◆ PASSAGE GIVEN ◆
Education and Democracy
- Author: Adam R. Nelson
- Language: English
- Subject: History of education, biography
- Published: 2001 (University of Wisconsin Press)
- Publication place: United States
- Pages: 440
- ISBN: 978-0-299-17140-7
- Dewey Decimal: 370
- LC Class: LB875.M332N45

= Education and Democracy =

Biography of Alexander Meiklejohn by Adam R. Nelson

Education and Democracy: The Meaning of Alexander Meiklejohn, 1872–1964 is the first full biography of Alexander Meiklejohn written by Adam R. Nelson and published by the University of Wisconsin Press in 2001. The title is not a complete biography but draws from five archives to show Meiklejohn through his own words. A popular figure in the early 20th century who has since faded, Meiklejohn was a philosopher and university president who championed unified knowledge, idealism, and Great Books curricula. The book is split into five sections based on the locations in which Meiklejohn lived: his undergrad, faculty, and administrative years at Brown University, his presidency of Amherst College, his time with the University of Wisconsin Experimental College, and his experience with adult education and free speech advocacy at Berkeley. Nelson portrays Meiklejohn as "contradictory, paradoxical, and quixotic" as he grapples with how to encourage students to pursue freedom and how a teacher can teach this while respecting student freedom.

◆ STORED DATA ◆
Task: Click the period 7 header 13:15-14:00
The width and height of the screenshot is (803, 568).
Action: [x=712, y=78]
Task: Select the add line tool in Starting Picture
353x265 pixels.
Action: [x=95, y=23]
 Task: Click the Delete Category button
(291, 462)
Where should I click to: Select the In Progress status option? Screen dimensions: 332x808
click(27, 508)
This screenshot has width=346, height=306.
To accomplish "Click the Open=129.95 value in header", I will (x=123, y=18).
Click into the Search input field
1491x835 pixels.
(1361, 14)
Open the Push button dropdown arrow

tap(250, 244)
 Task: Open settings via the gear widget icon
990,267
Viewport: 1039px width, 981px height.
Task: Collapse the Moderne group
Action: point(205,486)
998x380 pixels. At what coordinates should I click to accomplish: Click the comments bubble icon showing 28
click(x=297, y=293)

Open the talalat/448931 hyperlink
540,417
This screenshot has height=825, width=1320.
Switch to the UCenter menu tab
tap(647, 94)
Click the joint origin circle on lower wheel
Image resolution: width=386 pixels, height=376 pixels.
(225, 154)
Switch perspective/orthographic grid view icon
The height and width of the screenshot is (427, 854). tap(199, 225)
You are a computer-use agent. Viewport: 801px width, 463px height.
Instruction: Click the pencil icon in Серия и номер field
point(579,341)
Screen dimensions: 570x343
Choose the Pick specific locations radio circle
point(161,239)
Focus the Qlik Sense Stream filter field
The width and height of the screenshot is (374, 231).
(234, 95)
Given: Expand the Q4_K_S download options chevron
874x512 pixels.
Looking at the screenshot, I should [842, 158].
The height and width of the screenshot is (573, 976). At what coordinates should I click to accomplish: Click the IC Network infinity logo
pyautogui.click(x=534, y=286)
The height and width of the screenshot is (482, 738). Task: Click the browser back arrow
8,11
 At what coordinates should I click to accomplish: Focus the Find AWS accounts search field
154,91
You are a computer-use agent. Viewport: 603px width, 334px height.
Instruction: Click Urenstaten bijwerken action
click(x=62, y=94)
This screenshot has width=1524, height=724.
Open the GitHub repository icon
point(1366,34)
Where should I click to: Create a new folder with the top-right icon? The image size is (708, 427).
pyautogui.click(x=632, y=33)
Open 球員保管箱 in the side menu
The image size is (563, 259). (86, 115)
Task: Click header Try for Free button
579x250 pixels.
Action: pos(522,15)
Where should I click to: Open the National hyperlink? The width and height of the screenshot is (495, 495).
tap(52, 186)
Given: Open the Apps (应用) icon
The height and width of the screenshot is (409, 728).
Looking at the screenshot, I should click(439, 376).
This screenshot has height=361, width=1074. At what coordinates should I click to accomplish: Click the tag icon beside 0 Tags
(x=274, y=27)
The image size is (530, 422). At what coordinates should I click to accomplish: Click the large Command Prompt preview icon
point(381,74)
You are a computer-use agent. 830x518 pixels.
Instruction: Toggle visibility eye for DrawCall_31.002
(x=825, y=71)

◆ OBJECTIVE ◆
Could you continue the article on Adam R. Nelson's biography of Alexander Meiklejohn, picking up right after its last sentence?

◆ EXERCISE RESULT ◆
== Publication ==

Education and Democracy: The Meaning of Alexander Meiklejohn, 1872–1964 is a biography of Alexander Meiklejohn written by Adam R. Nelson and published by the University of Wisconsin Press in 2001. In lieu of writing a definitive account of Meiklejohn's life, Nelson portrayed Meiklejohn through the subject's own language to let him "speak for himself". Nelson draws on five archives detailed in copious quotations and a 65-page notes and annotated bibliography appendix. While Meiklejohn was popular in the early 20th century and best known for his stance on academic freedom, he had become a marginal figure by the time this book was published. The book was the first full biography written on Meiklejohn, preceded only by dissertations and a 1981 "short 'biographical study that introduced Meiklejohn's written work. (Note: The "short 'biographical study is Cynthia Stokes Brown's 1981 Alexander Meiklejohn: Teacher of Freedom (University of California Press).) Nelson's title is a response to John Dewey's Democracy and Education. It intends to show the contrast of Meiklejohn's idealism opposite Dewey's pragmatism.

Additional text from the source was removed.